We decided we’d tip Santos at the end using the $250 in mostly dollar bills we each brought with us. Santos gave us his phone number via What’s App, which apparently was the way to communicate with people on the island. After he left, we enjoyed getting acquainted with the lovely room, and were happy to see that the bathroom came with a shower and not just a clawfoot tub as advertised on the website.
The next thing afwe did was shower and take a long nap after kicking the AC into high gear. It was about 3PM by the time we settled in and we were exhausted from the long night and morning of travel. For me, the sleep was restless due to sounds from other guests (in particular a child running around) and staff members in the courtyard performing maintenance outside out room, but Brendan at least conked out. Given that the windows in the room were shutters with very little insulation from the outside, we were worried that we wouldn’t be able to get good sleep at night, especially if our “house” mates decided to sit outside or use the pool late into the evening. But, the common theme for this trip was hakuna matata, and it turned out to not be a problem as soon as the family with the kid left and we busted out our travel sound machine. Thank goodness for that.
Upon waking up around 18:00, we What’s App’d Santos to ask about arranging a tour and about breakfast, but were having some language barriers so we decided to go visit the front-desk. We met Carla there, who was very helpful in finally explaining to us all the missing pieces about the hotel and how things worked. Apparently, there were breakfast and food menus and we could place orders throughout the day with Santos. Carla What’s App’d those to us. Then, we talked to her about the walking tour we were thinking of booking through Trip Advisor, but we all agreed it looked sketchy since it had no meeting location and required payment in advance.
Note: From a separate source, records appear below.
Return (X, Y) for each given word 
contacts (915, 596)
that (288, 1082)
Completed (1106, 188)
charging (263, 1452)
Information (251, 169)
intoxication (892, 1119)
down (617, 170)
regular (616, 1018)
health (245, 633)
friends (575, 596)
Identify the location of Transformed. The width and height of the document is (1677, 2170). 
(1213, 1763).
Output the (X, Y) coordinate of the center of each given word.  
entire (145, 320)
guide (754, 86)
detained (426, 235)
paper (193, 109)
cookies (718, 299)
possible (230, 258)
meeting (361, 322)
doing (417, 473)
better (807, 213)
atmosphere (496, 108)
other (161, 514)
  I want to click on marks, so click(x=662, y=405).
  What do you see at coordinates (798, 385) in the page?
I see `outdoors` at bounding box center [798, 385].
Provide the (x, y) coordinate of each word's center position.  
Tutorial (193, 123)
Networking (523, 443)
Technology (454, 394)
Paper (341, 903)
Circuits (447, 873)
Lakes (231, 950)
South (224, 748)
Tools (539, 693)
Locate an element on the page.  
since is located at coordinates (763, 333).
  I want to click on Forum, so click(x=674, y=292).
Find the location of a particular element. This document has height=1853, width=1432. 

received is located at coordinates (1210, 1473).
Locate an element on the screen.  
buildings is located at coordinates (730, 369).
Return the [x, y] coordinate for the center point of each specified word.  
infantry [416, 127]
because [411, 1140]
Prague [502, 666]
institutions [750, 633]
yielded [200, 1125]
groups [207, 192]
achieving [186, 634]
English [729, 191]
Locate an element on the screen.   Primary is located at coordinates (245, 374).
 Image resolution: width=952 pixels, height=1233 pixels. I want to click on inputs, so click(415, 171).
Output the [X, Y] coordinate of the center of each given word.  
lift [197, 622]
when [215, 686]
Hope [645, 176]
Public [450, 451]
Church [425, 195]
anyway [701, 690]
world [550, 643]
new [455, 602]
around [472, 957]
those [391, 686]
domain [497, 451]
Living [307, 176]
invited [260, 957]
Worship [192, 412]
Instead, Carla helped us book a walking tour through a guide the hotel had a relationship with for $50 per person – a little pricey but at least we knew it wasn’t a scam. We had read earlier that scams like this were pretty prevalent in the Dominican Republic. The best part was that we could charge it to the hotel and therefore preserve our cash.
Next, we talked to Carla about dinner and whether we needed reservations. She suggested that we did since it was Friday night, but only had one recommendation – Maraca (Carla obviously hadn’t been trained in the concierge part of the role and the hotel guest facing services still needed some polishing). It had been one of the places we were eyeing, so we asked her if she could help us make a reservation – she tried, but they were booked up, so we pivoted to a Saturday night reservation instead. We had read about a place nearby called Jalao, so Karla was able to book that instead for us at 20:30, and informed us of an entrance fee to cover the live music. Fine by us. With some plans established, we asked Carla if we could see other houses in the hotel, and she graciously allowed us to tour the Casa de los Mapos and the interior of the reception area in Casa del Arbol.
With a light plan in place, and very easy travel from Denver to Santo Domingo behind us, we were off to the races to explore this marvelous and historic colonial city for another 3 days!